Source data –
----------------

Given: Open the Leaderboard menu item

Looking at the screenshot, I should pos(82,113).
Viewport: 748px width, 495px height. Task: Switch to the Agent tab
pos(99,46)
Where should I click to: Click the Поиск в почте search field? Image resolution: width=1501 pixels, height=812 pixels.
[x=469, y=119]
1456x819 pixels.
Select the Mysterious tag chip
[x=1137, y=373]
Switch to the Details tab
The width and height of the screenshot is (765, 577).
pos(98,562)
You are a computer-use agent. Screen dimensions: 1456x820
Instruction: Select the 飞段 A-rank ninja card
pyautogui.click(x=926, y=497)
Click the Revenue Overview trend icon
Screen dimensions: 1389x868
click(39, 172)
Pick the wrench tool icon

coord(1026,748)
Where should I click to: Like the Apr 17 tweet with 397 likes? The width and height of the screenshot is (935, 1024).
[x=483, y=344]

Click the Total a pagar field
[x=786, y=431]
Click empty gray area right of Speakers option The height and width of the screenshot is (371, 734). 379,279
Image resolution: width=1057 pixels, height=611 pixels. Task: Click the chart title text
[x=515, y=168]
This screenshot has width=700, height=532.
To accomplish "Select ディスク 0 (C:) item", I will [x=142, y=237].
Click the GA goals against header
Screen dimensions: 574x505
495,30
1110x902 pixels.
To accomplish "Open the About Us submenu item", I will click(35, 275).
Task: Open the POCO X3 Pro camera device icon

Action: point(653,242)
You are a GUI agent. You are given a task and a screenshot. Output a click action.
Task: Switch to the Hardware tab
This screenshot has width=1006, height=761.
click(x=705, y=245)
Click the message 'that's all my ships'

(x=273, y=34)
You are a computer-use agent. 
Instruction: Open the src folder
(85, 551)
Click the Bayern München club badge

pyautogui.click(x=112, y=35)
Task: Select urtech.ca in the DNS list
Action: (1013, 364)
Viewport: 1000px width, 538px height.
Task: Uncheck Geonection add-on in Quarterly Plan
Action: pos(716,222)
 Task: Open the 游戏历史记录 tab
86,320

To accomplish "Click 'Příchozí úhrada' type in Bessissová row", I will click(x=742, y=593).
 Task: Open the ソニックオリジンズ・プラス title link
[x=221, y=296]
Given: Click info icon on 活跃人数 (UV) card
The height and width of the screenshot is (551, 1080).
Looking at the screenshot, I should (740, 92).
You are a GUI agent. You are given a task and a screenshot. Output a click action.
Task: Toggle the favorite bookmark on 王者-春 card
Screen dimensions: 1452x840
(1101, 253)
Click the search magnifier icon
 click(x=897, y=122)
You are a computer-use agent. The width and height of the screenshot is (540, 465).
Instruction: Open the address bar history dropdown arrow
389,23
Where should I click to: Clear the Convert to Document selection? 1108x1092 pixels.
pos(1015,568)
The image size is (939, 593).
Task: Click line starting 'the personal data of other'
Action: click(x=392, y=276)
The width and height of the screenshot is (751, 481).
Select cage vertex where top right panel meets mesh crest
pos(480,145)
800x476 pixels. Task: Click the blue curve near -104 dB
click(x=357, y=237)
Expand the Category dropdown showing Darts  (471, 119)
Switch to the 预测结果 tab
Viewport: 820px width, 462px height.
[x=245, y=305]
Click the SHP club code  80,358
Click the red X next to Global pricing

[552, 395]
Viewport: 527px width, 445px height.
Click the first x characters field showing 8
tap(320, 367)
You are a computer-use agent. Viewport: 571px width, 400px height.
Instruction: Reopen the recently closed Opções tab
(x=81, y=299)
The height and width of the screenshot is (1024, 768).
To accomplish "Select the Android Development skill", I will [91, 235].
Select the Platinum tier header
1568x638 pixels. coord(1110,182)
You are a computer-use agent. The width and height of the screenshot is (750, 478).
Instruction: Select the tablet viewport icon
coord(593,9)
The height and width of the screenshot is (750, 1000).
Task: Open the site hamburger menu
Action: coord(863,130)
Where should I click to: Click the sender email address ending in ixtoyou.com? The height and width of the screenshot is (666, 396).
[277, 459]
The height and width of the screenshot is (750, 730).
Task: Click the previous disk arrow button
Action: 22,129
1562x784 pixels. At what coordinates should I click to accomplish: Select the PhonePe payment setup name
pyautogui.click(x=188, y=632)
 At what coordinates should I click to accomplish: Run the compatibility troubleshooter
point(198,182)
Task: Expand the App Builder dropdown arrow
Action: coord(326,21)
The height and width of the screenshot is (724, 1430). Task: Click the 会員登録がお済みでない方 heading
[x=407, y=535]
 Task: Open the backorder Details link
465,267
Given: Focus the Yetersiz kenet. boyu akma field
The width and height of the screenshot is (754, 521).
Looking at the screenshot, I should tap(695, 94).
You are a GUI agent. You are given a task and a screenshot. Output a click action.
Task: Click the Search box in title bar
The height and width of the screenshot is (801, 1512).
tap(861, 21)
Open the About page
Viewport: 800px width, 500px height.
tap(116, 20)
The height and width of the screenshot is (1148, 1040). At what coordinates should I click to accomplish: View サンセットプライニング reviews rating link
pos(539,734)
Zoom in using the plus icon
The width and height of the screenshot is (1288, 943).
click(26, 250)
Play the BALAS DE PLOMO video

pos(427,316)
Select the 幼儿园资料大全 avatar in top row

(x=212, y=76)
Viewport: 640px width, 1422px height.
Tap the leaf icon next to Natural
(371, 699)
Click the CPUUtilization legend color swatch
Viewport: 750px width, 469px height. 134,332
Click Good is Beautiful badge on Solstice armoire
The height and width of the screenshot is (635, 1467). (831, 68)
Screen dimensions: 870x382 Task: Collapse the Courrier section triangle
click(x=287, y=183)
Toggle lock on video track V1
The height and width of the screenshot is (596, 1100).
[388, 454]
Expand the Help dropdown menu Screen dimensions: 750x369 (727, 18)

----------------

What the task requires –
Transcribe verbatim. Cover the lines from the first line of the entries above to the line containing "1456x819 pixels.", inclusive.

Your solution –
Given: Open the Leaderboard menu item

Looking at the screenshot, I should pos(82,113).
Viewport: 748px width, 495px height. Task: Switch to the Agent tab
pos(99,46)
Where should I click to: Click the Поиск в почте search field? Image resolution: width=1501 pixels, height=812 pixels.
[x=469, y=119]
1456x819 pixels.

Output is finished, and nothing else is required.